## Begin Provided information
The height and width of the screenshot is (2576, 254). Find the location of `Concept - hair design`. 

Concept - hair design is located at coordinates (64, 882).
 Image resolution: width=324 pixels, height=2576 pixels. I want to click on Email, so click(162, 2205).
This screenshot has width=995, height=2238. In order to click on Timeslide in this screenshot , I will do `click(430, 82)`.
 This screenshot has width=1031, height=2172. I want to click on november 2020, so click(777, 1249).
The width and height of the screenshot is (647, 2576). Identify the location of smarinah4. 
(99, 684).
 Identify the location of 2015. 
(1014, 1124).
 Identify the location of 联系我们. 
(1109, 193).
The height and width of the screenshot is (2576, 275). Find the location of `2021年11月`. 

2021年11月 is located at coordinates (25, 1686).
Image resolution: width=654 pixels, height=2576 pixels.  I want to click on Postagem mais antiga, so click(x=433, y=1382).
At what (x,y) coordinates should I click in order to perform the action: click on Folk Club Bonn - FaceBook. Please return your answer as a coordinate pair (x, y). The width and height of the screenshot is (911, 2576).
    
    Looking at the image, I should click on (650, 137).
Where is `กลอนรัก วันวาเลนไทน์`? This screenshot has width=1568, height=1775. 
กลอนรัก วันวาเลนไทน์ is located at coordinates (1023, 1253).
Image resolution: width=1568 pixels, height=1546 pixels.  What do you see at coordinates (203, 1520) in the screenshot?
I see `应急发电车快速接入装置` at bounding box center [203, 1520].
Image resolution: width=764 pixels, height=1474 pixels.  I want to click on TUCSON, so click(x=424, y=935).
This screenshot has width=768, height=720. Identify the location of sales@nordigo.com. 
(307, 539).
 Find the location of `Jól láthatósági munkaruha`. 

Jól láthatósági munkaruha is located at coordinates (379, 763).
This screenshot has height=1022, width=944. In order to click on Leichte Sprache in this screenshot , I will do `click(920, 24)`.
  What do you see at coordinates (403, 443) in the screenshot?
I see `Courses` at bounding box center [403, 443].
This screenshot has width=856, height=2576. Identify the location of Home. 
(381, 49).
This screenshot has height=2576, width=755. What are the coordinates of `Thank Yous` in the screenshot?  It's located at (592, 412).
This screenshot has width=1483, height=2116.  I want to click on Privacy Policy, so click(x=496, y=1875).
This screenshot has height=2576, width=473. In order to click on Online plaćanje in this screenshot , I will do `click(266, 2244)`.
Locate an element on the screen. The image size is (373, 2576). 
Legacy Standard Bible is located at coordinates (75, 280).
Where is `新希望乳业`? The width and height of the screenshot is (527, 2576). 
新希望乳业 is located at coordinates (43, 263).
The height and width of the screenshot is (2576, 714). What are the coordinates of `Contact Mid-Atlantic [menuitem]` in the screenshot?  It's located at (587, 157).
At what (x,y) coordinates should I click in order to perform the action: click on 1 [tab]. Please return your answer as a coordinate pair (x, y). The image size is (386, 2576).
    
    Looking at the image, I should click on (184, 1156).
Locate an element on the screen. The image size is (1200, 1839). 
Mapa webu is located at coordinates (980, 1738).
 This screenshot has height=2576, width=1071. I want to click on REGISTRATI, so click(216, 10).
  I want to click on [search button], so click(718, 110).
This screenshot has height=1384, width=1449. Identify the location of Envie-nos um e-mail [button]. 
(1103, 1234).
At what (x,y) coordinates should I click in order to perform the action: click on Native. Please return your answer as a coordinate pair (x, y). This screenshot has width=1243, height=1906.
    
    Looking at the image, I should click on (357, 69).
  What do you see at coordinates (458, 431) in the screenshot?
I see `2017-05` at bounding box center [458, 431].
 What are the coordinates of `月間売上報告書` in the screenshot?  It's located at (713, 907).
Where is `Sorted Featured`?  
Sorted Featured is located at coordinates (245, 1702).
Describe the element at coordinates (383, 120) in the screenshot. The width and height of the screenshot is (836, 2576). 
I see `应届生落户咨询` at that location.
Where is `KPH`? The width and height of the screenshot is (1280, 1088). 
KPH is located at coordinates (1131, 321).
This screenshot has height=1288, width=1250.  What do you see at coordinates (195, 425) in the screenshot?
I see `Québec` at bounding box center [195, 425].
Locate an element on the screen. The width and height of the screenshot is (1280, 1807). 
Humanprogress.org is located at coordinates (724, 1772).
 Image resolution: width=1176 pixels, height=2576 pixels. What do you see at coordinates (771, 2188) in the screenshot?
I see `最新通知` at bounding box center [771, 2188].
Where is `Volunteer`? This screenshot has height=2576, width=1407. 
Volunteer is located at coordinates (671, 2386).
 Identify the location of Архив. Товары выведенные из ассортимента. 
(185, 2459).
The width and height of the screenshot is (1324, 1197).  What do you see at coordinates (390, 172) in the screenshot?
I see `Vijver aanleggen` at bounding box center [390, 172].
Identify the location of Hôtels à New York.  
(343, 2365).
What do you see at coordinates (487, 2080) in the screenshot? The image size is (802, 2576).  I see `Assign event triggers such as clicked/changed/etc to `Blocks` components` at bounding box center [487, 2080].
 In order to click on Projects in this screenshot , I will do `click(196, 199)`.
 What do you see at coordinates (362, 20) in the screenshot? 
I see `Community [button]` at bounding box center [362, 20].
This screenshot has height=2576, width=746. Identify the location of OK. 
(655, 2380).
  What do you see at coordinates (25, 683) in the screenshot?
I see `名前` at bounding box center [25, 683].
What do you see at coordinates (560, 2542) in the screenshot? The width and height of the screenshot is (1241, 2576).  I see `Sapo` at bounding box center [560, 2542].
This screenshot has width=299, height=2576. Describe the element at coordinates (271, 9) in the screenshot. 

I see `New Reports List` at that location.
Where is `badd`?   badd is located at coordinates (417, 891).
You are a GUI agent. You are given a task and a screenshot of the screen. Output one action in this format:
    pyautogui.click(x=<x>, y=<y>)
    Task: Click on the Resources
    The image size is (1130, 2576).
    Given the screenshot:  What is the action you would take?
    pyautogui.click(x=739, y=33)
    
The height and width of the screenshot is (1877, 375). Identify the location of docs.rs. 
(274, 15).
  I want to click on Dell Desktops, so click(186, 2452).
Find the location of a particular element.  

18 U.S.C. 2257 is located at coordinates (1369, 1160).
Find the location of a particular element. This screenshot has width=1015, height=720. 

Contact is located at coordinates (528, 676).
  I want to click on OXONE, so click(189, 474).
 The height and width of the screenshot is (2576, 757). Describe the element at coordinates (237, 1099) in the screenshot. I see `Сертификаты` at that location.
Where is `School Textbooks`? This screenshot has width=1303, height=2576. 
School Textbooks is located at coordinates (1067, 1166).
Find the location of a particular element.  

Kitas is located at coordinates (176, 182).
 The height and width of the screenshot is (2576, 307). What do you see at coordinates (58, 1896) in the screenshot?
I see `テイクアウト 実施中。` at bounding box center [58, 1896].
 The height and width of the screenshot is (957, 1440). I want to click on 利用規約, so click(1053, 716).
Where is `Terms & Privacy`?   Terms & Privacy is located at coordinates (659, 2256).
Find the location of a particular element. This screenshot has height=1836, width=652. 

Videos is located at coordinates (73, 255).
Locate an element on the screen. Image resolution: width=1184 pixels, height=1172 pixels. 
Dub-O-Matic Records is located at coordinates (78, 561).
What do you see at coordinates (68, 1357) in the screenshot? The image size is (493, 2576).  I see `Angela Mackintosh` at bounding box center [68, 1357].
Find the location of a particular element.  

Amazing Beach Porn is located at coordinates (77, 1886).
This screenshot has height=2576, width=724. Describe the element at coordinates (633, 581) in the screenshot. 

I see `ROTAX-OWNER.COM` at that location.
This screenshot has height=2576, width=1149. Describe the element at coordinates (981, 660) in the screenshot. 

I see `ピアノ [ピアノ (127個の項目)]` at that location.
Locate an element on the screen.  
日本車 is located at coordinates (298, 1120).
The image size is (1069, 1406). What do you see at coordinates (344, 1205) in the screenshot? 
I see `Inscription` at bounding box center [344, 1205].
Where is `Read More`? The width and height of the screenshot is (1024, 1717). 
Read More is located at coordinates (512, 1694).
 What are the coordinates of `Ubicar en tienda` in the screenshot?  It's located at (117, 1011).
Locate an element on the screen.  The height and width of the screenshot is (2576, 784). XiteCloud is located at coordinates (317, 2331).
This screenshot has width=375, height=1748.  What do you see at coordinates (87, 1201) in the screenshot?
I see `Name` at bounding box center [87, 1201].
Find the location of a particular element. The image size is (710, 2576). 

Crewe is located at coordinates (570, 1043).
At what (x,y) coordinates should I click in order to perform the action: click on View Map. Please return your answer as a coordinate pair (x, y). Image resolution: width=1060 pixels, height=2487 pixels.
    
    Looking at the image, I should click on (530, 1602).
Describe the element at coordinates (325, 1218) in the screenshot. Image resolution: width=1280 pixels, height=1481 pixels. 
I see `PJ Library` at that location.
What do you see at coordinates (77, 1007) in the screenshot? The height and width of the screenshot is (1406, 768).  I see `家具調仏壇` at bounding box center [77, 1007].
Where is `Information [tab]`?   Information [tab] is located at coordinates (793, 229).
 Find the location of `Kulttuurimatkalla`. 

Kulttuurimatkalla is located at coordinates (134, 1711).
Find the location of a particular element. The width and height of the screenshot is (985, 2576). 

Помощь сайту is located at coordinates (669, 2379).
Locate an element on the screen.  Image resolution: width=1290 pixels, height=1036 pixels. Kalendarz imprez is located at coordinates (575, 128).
## End Provided information
◆ What is required
Update the material from the line with "Identify the location of Hôtels à New York." up to and including the line with "coordinates (417, 891).": change "Identify the location of" to "Find the position of" and give those lines back with everything else unchanged.

◆ Response to this exercise
Find the position of Hôtels à New York.  
(343, 2365).
What do you see at coordinates (487, 2080) in the screenshot? The image size is (802, 2576).  I see `Assign event triggers such as clicked/changed/etc to `Blocks` components` at bounding box center [487, 2080].
 In order to click on Projects in this screenshot , I will do `click(196, 199)`.
 What do you see at coordinates (362, 20) in the screenshot? 
I see `Community [button]` at bounding box center [362, 20].
This screenshot has height=2576, width=746. Find the position of OK. 
(655, 2380).
  What do you see at coordinates (25, 683) in the screenshot?
I see `名前` at bounding box center [25, 683].
What do you see at coordinates (560, 2542) in the screenshot? The width and height of the screenshot is (1241, 2576).  I see `Sapo` at bounding box center [560, 2542].
This screenshot has width=299, height=2576. Describe the element at coordinates (271, 9) in the screenshot. 

I see `New Reports List` at that location.
Where is `badd`?   badd is located at coordinates (417, 891).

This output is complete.